Latar Belakang KUHP Nasional
Kitab Undang-Undang Hukum Pidana (wetboek van straafrecht) tahun 1918 merupakan kodifikasi hukum materiel pidana warisan kolonial Belanda. Kitab Undang-Undang Hukum Pidana (KUHP) diberlakukan dengan Undang-Undang Nomor 1 Tahun 1946 tentang Kitab Undang-Undang Hukum Pidana jis. Undang-Undang Nomor 73 Tahun 1958 tentang Menyatakan Berlakunya Undang-Undang No. 1 Tahun 1946 Republik Indonesia Tentang Peraturan Hukum Pidana Untuk Seluruh Wilayah Republik Indonesia Dan Mengubah Kitab Undang-Undang Hukum Pidana. Sebagai produk colonial, KUHP mengadopsi nilai-nilai hukum Eropa yang saat ini dianggap banyak yang sudah tidak relevan dengan nilai dan tuntutan hukum masyarakat Indonesia.

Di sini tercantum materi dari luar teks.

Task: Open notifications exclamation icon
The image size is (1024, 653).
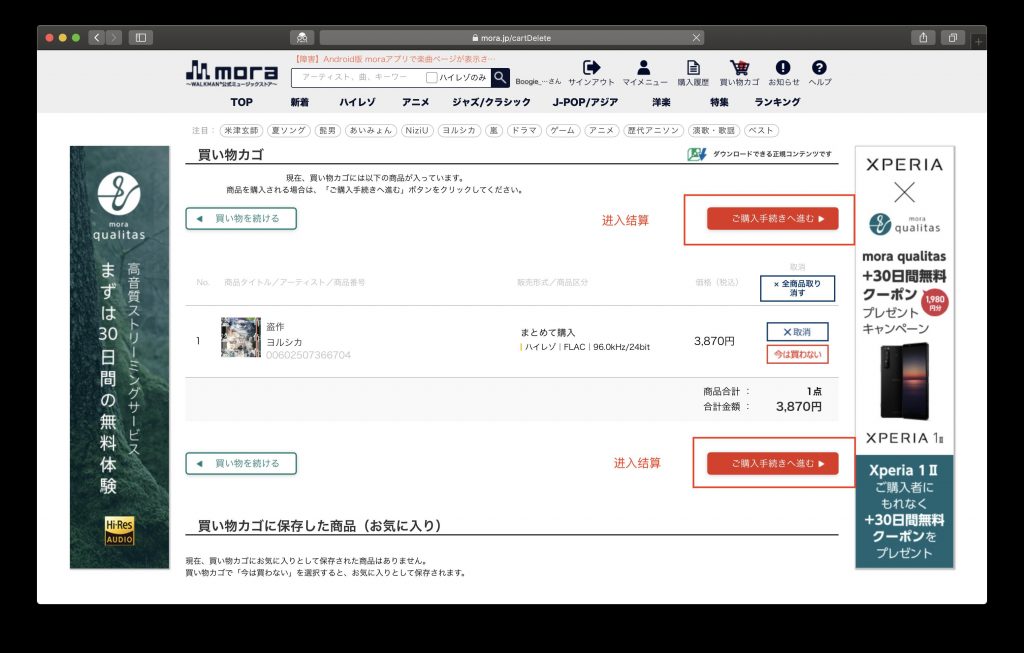Action: pos(783,67)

Substansi KUHP merujuk pada aliran klasik (daad-straafrecht) yaitu sistem hukum pidana yang fokus pada tindakan atau perbuatan pidana dan sanksi apa yang diberikan pada pelaku. Sistem ini menekankan kecermatan Hakim dalam menjatuhkan pidana berdasar serius tidaknya suatu tindak pidana yang dilakukan. Sementara itu, dalam perkembangannya, para sarjana mendorong implementasi aliran neo-klasik (daad-daader straafrecht) yang tidak hanya fokus pada tindak pidana yang dilakukan, tetapi juga pada pelaku tindak pidana. Aliran neo-klasik turut mempertimbangkan situasi atau keadaan di dalam diri pelaku sebagai bagian dari pertimbangan menjatuhkan pidana.
Gagasan pembaruan hukum pidana nasional semakin menguat seiring adanya meningkatnya kesadaran akademisi dan praktisi hukum bahwa KUHP yang diberlakukan selama ini terlampau kaku dan tidak memberi ruang tafsir yang cukup bagi Hakim dalam memutus perkara. Apalagi, jika dikaitkan dengan konteks hukum dan budaya masyarakat Indonesia, muatan KUHP belum mengatur subjek hukum korporasi dan hukum yang hidup di masyarakat (the living law). Di tengah tuntutan zaman dan semakin kompleksnya dinamika penegakan hukum pidana, para sarjana sepakat bahwa KUHP saat ini harus diubah dengan menerapkan sistem rekodifikasi terbuka dan terbatas.